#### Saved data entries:
------------------------------------------------------------------------

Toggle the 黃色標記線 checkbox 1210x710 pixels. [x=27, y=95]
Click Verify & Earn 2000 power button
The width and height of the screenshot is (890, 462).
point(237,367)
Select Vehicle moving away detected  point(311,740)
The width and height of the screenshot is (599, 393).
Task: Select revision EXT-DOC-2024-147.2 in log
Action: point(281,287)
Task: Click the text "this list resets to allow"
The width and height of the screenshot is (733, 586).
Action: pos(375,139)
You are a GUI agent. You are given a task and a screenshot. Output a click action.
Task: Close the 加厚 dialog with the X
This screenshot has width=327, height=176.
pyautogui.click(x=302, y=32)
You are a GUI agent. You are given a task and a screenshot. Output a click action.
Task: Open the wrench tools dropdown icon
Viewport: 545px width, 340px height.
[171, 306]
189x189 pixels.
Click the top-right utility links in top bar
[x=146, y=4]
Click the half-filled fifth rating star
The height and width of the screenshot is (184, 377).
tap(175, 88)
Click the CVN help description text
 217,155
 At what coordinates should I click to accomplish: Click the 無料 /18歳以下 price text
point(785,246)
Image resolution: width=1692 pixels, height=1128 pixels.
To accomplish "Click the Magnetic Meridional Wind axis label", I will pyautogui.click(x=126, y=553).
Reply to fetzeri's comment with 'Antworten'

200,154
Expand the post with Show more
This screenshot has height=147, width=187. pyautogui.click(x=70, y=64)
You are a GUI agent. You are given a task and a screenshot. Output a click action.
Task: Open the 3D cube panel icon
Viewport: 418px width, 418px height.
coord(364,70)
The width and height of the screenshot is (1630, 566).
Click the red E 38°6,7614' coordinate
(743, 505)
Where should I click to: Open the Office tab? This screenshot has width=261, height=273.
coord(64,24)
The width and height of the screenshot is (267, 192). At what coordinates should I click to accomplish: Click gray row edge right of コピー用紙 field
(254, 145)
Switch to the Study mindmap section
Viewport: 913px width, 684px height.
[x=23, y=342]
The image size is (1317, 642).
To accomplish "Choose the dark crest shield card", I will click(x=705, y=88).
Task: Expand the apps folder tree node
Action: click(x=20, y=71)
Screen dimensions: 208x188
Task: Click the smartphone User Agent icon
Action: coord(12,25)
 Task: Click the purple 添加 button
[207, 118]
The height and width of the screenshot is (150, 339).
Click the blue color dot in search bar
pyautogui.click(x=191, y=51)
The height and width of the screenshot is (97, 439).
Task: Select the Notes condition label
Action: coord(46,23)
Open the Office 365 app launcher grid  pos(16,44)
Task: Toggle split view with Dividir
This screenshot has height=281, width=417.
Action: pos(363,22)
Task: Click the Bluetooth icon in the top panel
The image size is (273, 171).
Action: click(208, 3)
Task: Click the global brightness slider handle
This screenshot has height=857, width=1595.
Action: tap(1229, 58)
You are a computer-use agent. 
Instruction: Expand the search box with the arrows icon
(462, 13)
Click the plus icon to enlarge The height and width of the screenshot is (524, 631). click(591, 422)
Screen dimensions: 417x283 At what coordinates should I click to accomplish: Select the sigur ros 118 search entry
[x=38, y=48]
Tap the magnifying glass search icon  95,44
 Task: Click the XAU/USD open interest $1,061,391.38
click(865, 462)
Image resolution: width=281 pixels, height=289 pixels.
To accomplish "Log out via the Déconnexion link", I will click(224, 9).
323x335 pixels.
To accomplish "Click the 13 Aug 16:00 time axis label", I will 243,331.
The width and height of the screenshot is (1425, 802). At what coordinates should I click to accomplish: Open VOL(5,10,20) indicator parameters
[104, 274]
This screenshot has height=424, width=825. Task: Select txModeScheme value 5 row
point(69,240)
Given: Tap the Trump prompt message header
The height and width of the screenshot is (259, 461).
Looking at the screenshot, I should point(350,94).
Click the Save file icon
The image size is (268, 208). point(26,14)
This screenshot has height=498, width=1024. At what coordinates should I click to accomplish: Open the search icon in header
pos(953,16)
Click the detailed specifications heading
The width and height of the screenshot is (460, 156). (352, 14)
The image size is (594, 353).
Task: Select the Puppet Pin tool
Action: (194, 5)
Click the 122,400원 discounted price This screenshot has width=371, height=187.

------------------------------------------------------------------------

#### Exercise aim:
Every entry must be repeated exactly; none may be skipped.

#### Written response:
Toggle the 黃色標記線 checkbox 1210x710 pixels. [x=27, y=95]
Click Verify & Earn 2000 power button
The width and height of the screenshot is (890, 462).
point(237,367)
Select Vehicle moving away detected  point(311,740)
The width and height of the screenshot is (599, 393).
Task: Select revision EXT-DOC-2024-147.2 in log
Action: point(281,287)
Task: Click the text "this list resets to allow"
The width and height of the screenshot is (733, 586).
Action: pos(375,139)
You are a GUI agent. You are given a task and a screenshot. Output a click action.
Task: Close the 加厚 dialog with the X
This screenshot has width=327, height=176.
pyautogui.click(x=302, y=32)
You are a GUI agent. You are given a task and a screenshot. Output a click action.
Task: Open the wrench tools dropdown icon
Viewport: 545px width, 340px height.
[171, 306]
189x189 pixels.
Click the top-right utility links in top bar
[x=146, y=4]
Click the half-filled fifth rating star
The height and width of the screenshot is (184, 377).
tap(175, 88)
Click the CVN help description text
 217,155
 At what coordinates should I click to accomplish: Click the 無料 /18歳以下 price text
point(785,246)
Image resolution: width=1692 pixels, height=1128 pixels.
To accomplish "Click the Magnetic Meridional Wind axis label", I will pyautogui.click(x=126, y=553).
Reply to fetzeri's comment with 'Antworten'

200,154
Expand the post with Show more
This screenshot has height=147, width=187. pyautogui.click(x=70, y=64)
You are a GUI agent. You are given a task and a screenshot. Output a click action.
Task: Open the 3D cube panel icon
Viewport: 418px width, 418px height.
coord(364,70)
The width and height of the screenshot is (1630, 566).
Click the red E 38°6,7614' coordinate
(743, 505)
Where should I click to: Open the Office tab? This screenshot has width=261, height=273.
coord(64,24)
The width and height of the screenshot is (267, 192). At what coordinates should I click to accomplish: Click gray row edge right of コピー用紙 field
(254, 145)
Switch to the Study mindmap section
Viewport: 913px width, 684px height.
[x=23, y=342]
The image size is (1317, 642).
To accomplish "Choose the dark crest shield card", I will click(x=705, y=88).
Task: Expand the apps folder tree node
Action: click(x=20, y=71)
Screen dimensions: 208x188
Task: Click the smartphone User Agent icon
Action: coord(12,25)
 Task: Click the purple 添加 button
[207, 118]
The height and width of the screenshot is (150, 339).
Click the blue color dot in search bar
pyautogui.click(x=191, y=51)
The height and width of the screenshot is (97, 439).
Task: Select the Notes condition label
Action: coord(46,23)
Open the Office 365 app launcher grid  pos(16,44)
Task: Toggle split view with Dividir
This screenshot has height=281, width=417.
Action: pos(363,22)
Task: Click the Bluetooth icon in the top panel
The image size is (273, 171).
Action: click(208, 3)
Task: Click the global brightness slider handle
This screenshot has height=857, width=1595.
Action: tap(1229, 58)
You are a computer-use agent. 
Instruction: Expand the search box with the arrows icon
(462, 13)
Click the plus icon to enlarge The height and width of the screenshot is (524, 631). click(591, 422)
Screen dimensions: 417x283 At what coordinates should I click to accomplish: Select the sigur ros 118 search entry
[x=38, y=48]
Tap the magnifying glass search icon  95,44
 Task: Click the XAU/USD open interest $1,061,391.38
click(865, 462)
Image resolution: width=281 pixels, height=289 pixels.
To accomplish "Log out via the Déconnexion link", I will click(224, 9).
323x335 pixels.
To accomplish "Click the 13 Aug 16:00 time axis label", I will 243,331.
The width and height of the screenshot is (1425, 802). At what coordinates should I click to accomplish: Open VOL(5,10,20) indicator parameters
[104, 274]
This screenshot has height=424, width=825. Task: Select txModeScheme value 5 row
point(69,240)
Given: Tap the Trump prompt message header
The height and width of the screenshot is (259, 461).
Looking at the screenshot, I should point(350,94).
Click the Save file icon
The image size is (268, 208). point(26,14)
This screenshot has height=498, width=1024. At what coordinates should I click to accomplish: Open the search icon in header
pos(953,16)
Click the detailed specifications heading
The width and height of the screenshot is (460, 156). (352, 14)
The image size is (594, 353).
Task: Select the Puppet Pin tool
Action: (194, 5)
Click the 122,400원 discounted price This screenshot has width=371, height=187.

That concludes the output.